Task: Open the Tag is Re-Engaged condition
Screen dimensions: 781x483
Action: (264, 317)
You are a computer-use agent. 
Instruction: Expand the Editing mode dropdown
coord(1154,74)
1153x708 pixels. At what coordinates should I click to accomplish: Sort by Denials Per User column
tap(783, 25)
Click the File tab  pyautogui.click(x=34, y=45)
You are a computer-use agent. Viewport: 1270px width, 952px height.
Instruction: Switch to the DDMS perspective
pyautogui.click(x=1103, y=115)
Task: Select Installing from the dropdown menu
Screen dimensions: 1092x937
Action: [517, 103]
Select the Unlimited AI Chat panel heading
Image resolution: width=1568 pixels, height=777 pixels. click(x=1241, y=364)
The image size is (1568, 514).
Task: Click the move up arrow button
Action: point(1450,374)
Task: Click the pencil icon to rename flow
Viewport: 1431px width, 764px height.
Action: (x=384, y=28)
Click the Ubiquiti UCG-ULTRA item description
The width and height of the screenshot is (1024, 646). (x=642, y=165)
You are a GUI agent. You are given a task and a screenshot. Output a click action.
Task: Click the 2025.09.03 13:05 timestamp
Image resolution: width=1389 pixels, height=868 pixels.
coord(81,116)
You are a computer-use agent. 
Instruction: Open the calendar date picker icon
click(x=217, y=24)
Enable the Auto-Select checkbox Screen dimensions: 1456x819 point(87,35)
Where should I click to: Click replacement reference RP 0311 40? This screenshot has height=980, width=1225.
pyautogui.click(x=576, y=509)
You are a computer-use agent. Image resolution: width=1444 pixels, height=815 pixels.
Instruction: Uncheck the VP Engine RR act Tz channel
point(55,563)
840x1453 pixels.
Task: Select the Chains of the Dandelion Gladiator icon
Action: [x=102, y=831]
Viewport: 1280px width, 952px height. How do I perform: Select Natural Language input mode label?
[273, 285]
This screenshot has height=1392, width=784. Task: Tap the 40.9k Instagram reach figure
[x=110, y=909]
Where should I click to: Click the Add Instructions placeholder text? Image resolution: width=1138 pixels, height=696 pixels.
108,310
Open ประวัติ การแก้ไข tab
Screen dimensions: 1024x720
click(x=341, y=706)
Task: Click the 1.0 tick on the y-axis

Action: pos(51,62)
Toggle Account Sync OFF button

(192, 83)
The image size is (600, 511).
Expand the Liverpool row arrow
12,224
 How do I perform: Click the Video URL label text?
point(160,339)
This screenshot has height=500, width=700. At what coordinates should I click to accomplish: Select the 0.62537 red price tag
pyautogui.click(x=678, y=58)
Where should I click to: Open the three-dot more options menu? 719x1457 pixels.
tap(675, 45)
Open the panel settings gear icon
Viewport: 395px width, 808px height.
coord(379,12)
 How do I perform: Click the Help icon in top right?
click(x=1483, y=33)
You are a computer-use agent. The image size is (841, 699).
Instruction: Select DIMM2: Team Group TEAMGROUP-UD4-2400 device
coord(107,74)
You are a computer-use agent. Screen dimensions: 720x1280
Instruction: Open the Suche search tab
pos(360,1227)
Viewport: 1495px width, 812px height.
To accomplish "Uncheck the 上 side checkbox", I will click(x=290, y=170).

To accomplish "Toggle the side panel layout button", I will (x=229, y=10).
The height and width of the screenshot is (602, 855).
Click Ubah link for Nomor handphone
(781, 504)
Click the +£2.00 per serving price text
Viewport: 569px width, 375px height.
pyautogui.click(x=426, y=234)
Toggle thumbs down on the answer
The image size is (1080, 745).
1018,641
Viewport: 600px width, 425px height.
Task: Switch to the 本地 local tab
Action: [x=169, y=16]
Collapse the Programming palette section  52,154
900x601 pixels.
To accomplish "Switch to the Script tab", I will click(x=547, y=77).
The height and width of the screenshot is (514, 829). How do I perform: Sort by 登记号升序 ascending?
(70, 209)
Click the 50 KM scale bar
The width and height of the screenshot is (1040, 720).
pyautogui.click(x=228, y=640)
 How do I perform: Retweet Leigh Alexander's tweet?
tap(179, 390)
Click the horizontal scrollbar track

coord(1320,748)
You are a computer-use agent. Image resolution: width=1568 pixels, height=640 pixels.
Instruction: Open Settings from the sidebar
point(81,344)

....

## TASK BRIEF
Copy all of the records above word for word, keeping every line unchanged.

## EXERCISE RESULT
Task: Open the Tag is Re-Engaged condition
Screen dimensions: 781x483
Action: (264, 317)
You are a computer-use agent. 
Instruction: Expand the Editing mode dropdown
coord(1154,74)
1153x708 pixels. At what coordinates should I click to accomplish: Sort by Denials Per User column
tap(783, 25)
Click the File tab  pyautogui.click(x=34, y=45)
You are a computer-use agent. Viewport: 1270px width, 952px height.
Instruction: Switch to the DDMS perspective
pyautogui.click(x=1103, y=115)
Task: Select Installing from the dropdown menu
Screen dimensions: 1092x937
Action: [517, 103]
Select the Unlimited AI Chat panel heading
Image resolution: width=1568 pixels, height=777 pixels. click(x=1241, y=364)
The image size is (1568, 514).
Task: Click the move up arrow button
Action: point(1450,374)
Task: Click the pencil icon to rename flow
Viewport: 1431px width, 764px height.
Action: (x=384, y=28)
Click the Ubiquiti UCG-ULTRA item description
The width and height of the screenshot is (1024, 646). (x=642, y=165)
You are a GUI agent. You are given a task and a screenshot. Output a click action.
Task: Click the 2025.09.03 13:05 timestamp
Image resolution: width=1389 pixels, height=868 pixels.
coord(81,116)
You are a computer-use agent. 
Instruction: Open the calendar date picker icon
click(x=217, y=24)
Enable the Auto-Select checkbox Screen dimensions: 1456x819 point(87,35)
Where should I click to: Click replacement reference RP 0311 40? This screenshot has height=980, width=1225.
pyautogui.click(x=576, y=509)
You are a computer-use agent. Image resolution: width=1444 pixels, height=815 pixels.
Instruction: Uncheck the VP Engine RR act Tz channel
point(55,563)
840x1453 pixels.
Task: Select the Chains of the Dandelion Gladiator icon
Action: [x=102, y=831]
Viewport: 1280px width, 952px height. How do I perform: Select Natural Language input mode label?
[273, 285]
This screenshot has height=1392, width=784. Task: Tap the 40.9k Instagram reach figure
[x=110, y=909]
Where should I click to: Click the Add Instructions placeholder text? Image resolution: width=1138 pixels, height=696 pixels.
108,310
Open ประวัติ การแก้ไข tab
Screen dimensions: 1024x720
click(x=341, y=706)
Task: Click the 1.0 tick on the y-axis

Action: pos(51,62)
Toggle Account Sync OFF button

(192, 83)
The image size is (600, 511).
Expand the Liverpool row arrow
12,224
 How do I perform: Click the Video URL label text?
point(160,339)
This screenshot has height=500, width=700. At what coordinates should I click to accomplish: Select the 0.62537 red price tag
pyautogui.click(x=678, y=58)
Where should I click to: Open the three-dot more options menu? 719x1457 pixels.
tap(675, 45)
Open the panel settings gear icon
Viewport: 395px width, 808px height.
coord(379,12)
 How do I perform: Click the Help icon in top right?
click(x=1483, y=33)
You are a computer-use agent. The image size is (841, 699).
Instruction: Select DIMM2: Team Group TEAMGROUP-UD4-2400 device
coord(107,74)
You are a computer-use agent. Screen dimensions: 720x1280
Instruction: Open the Suche search tab
pos(360,1227)
Viewport: 1495px width, 812px height.
To accomplish "Uncheck the 上 side checkbox", I will click(x=290, y=170).

To accomplish "Toggle the side panel layout button", I will (x=229, y=10).
The height and width of the screenshot is (602, 855).
Click Ubah link for Nomor handphone
(781, 504)
Click the +£2.00 per serving price text
Viewport: 569px width, 375px height.
pyautogui.click(x=426, y=234)
Toggle thumbs down on the answer
The image size is (1080, 745).
1018,641
Viewport: 600px width, 425px height.
Task: Switch to the 本地 local tab
Action: [x=169, y=16]
Collapse the Programming palette section  52,154
900x601 pixels.
To accomplish "Switch to the Script tab", I will click(x=547, y=77).
The height and width of the screenshot is (514, 829). How do I perform: Sort by 登记号升序 ascending?
(70, 209)
Click the 50 KM scale bar
The width and height of the screenshot is (1040, 720).
pyautogui.click(x=228, y=640)
 How do I perform: Retweet Leigh Alexander's tweet?
tap(179, 390)
Click the horizontal scrollbar track

coord(1320,748)
You are a computer-use agent. Image resolution: width=1568 pixels, height=640 pixels.
Instruction: Open Settings from the sidebar
point(81,344)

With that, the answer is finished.